— Your assignment —
Copy out the data below word for word, starting at the line that contains "This screenshot has" and ending at the line that contains "Describe the element at coordinates (70, 448)". Leave the pictures out of your copy.

(Source material begins)

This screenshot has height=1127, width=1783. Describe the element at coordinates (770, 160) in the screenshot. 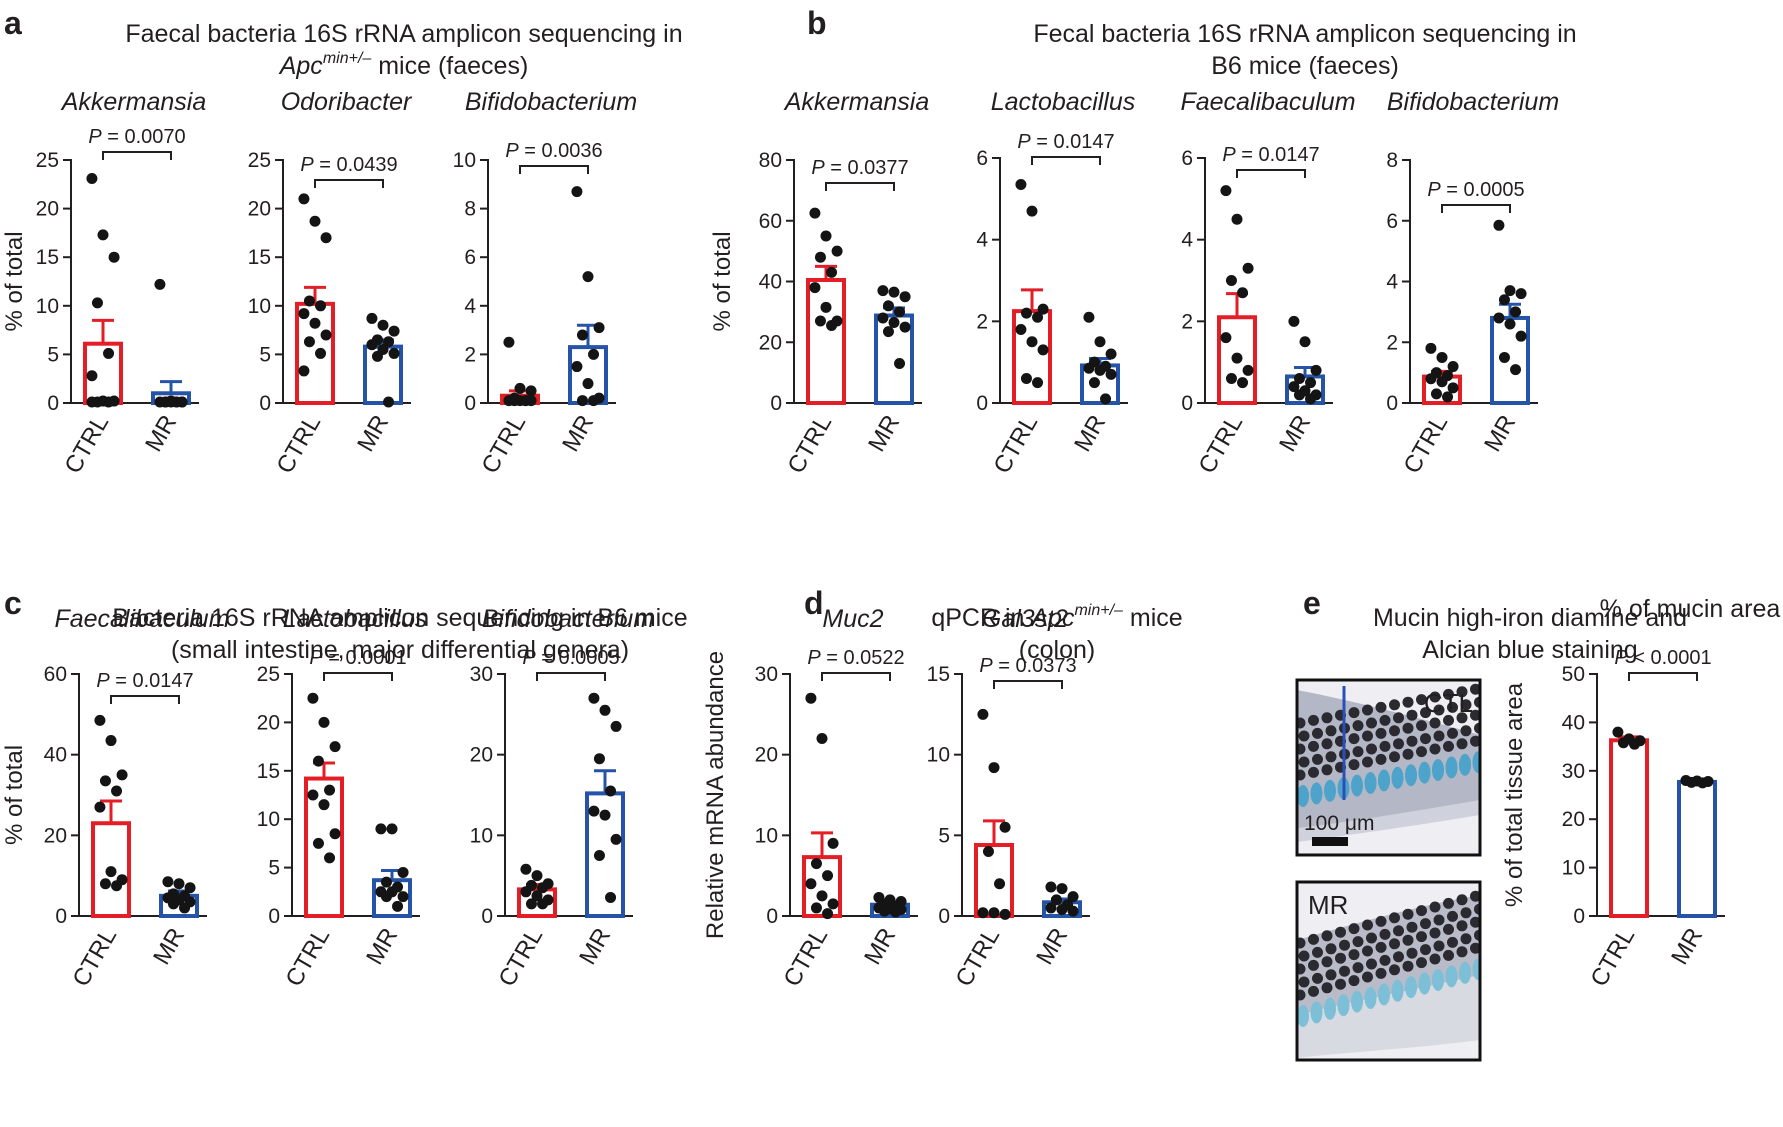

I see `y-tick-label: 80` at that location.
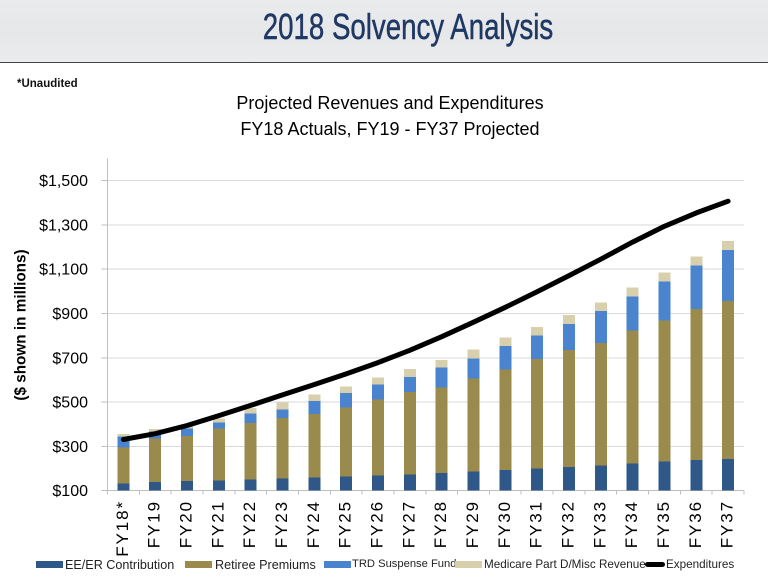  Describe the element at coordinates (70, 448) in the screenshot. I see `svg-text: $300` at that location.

(Source material ends)
(Source material begins)

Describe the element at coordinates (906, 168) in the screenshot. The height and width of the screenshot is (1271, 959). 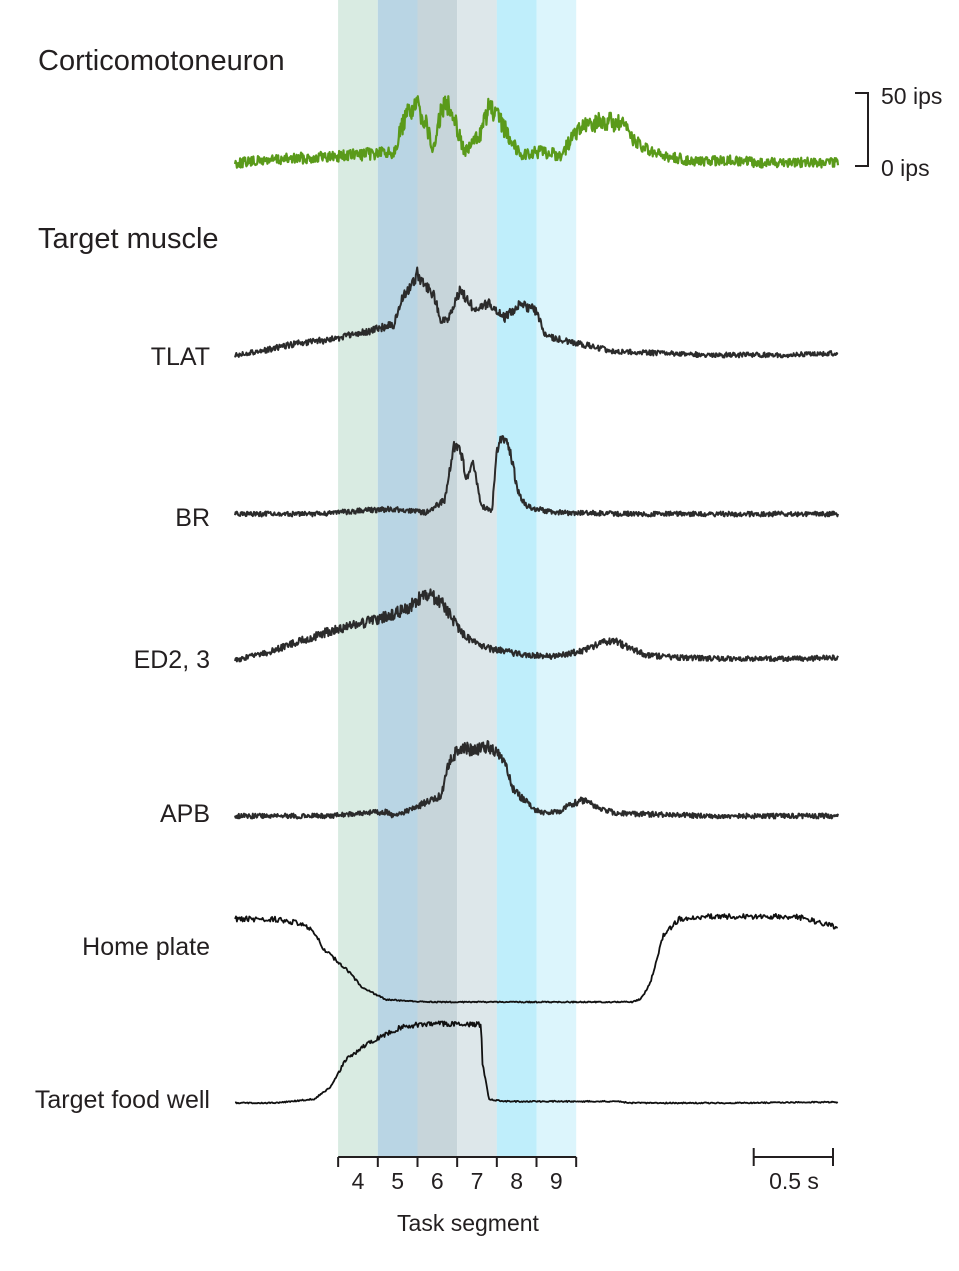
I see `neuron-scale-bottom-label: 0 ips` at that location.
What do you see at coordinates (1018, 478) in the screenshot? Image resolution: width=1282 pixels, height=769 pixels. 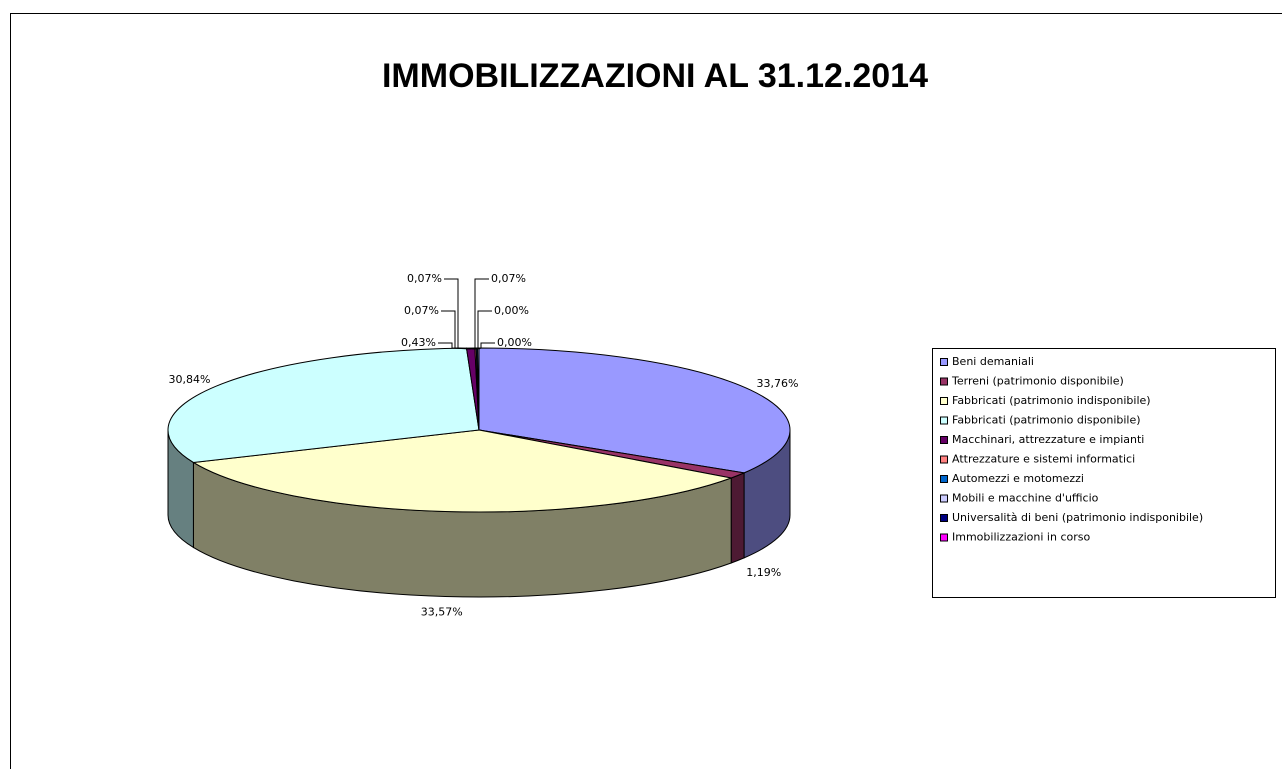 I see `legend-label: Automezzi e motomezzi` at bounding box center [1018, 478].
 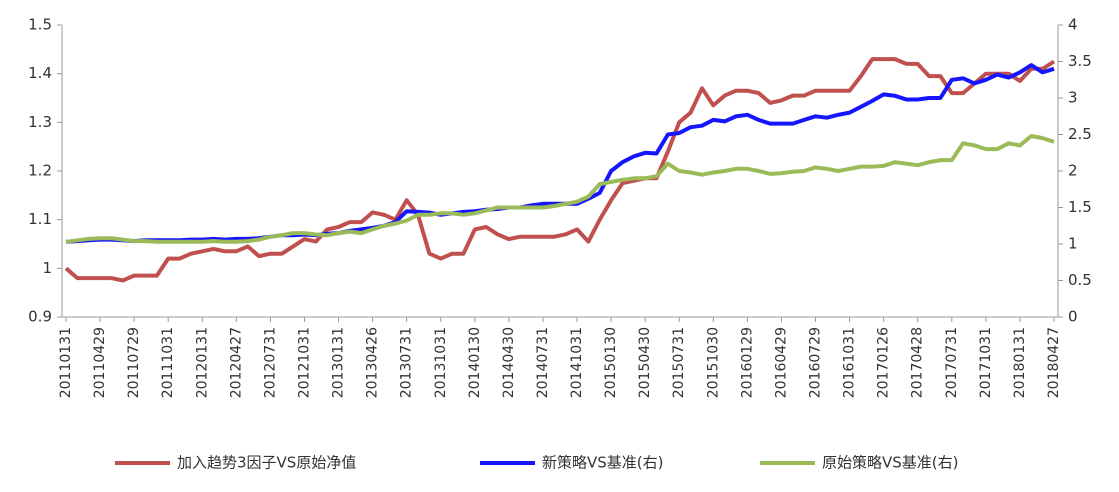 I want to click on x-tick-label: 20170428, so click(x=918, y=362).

(Source material ends)
(Source material begins)

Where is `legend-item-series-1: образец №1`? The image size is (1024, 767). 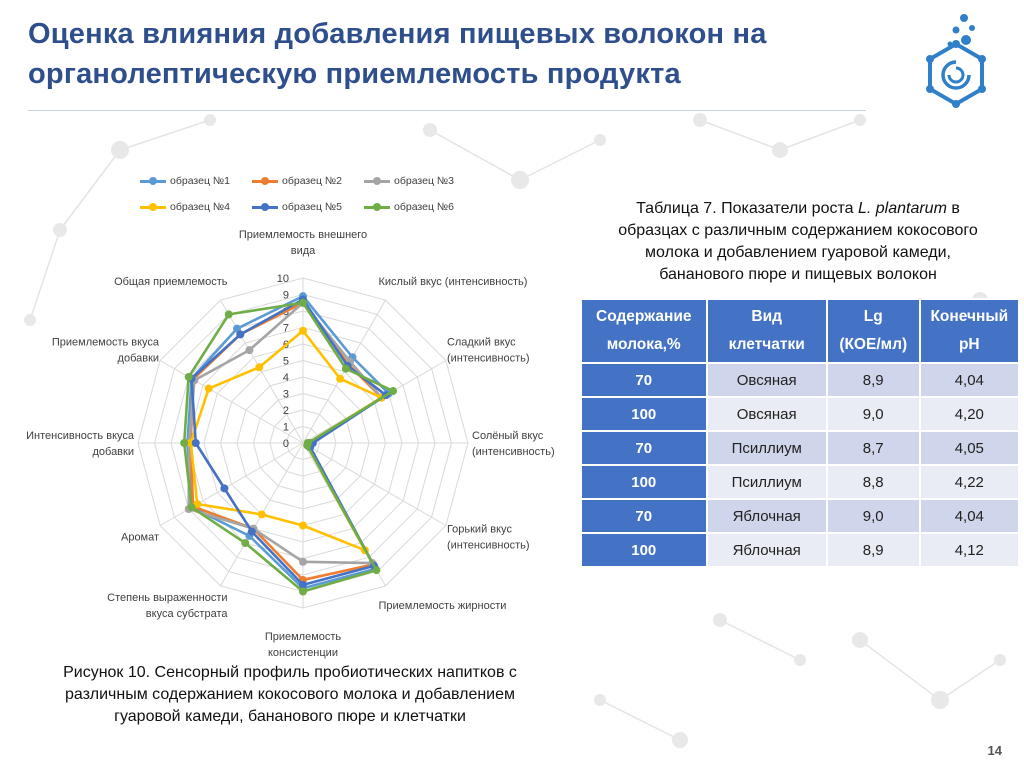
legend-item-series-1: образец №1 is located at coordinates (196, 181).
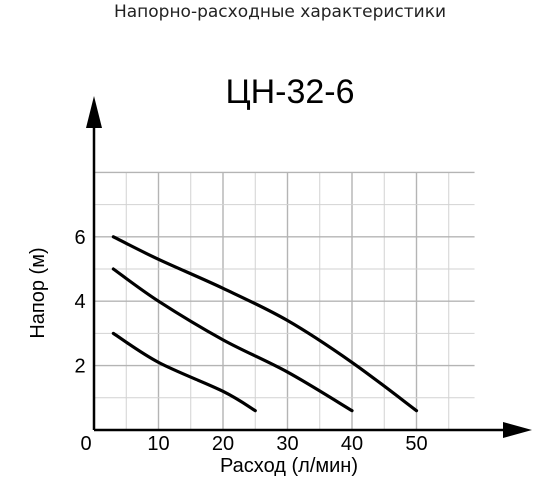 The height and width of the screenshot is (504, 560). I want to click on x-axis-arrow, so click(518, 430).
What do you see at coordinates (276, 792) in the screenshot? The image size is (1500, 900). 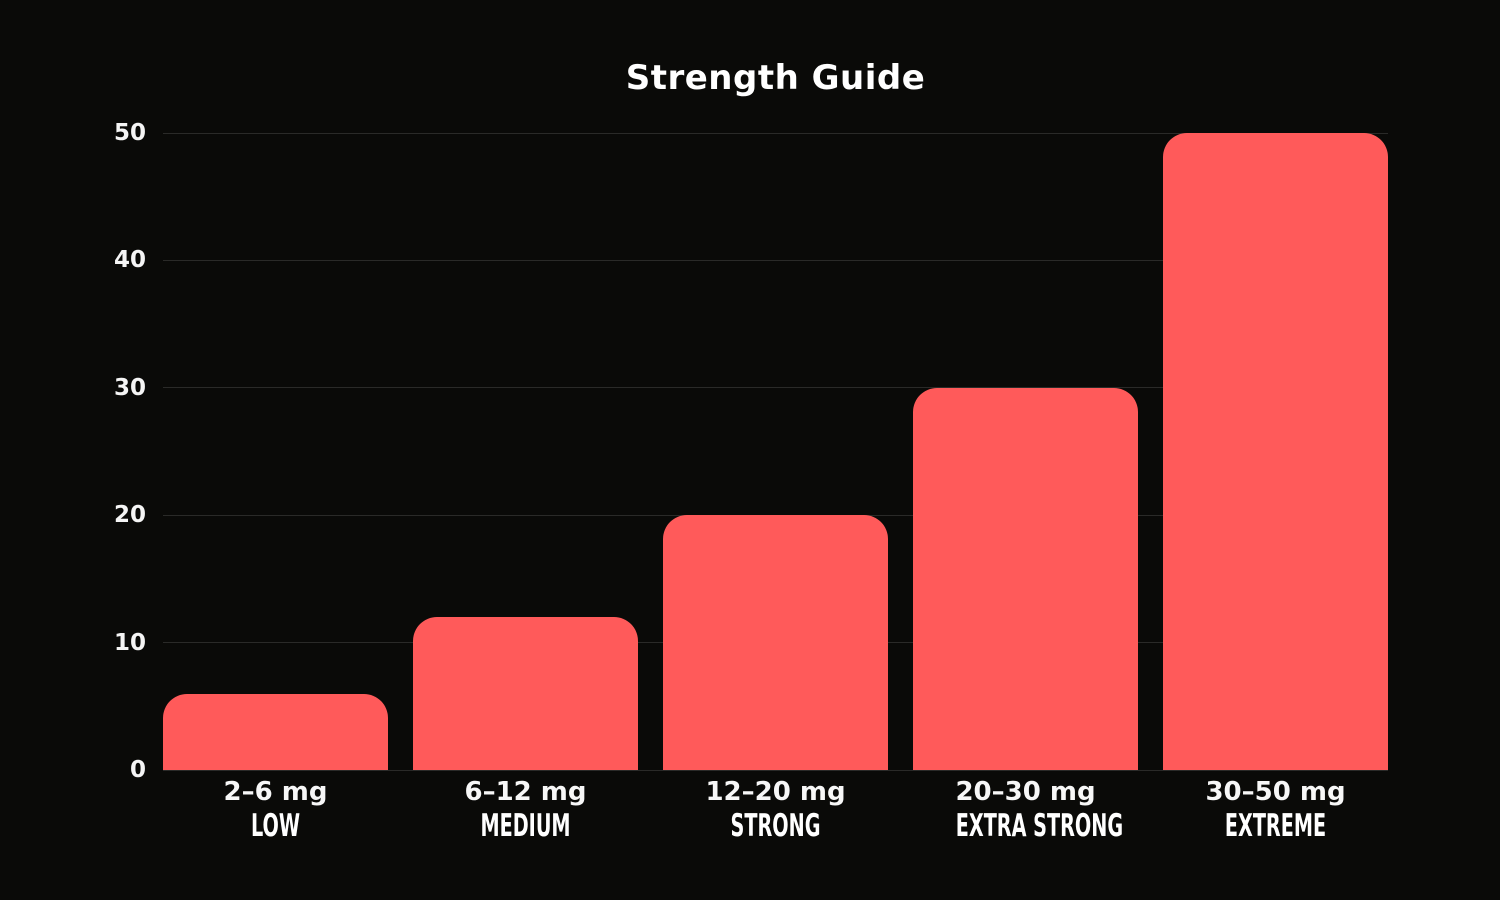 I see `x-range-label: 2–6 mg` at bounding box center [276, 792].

(Source material ends)

— Solution to this problem —
This screenshot has height=1127, width=1783. Describe the element at coordinates (770, 160) in the screenshot. 

I see `y-tick-label: 80` at that location.
  Describe the element at coordinates (70, 448) in the screenshot. I see `svg-text: $300` at that location.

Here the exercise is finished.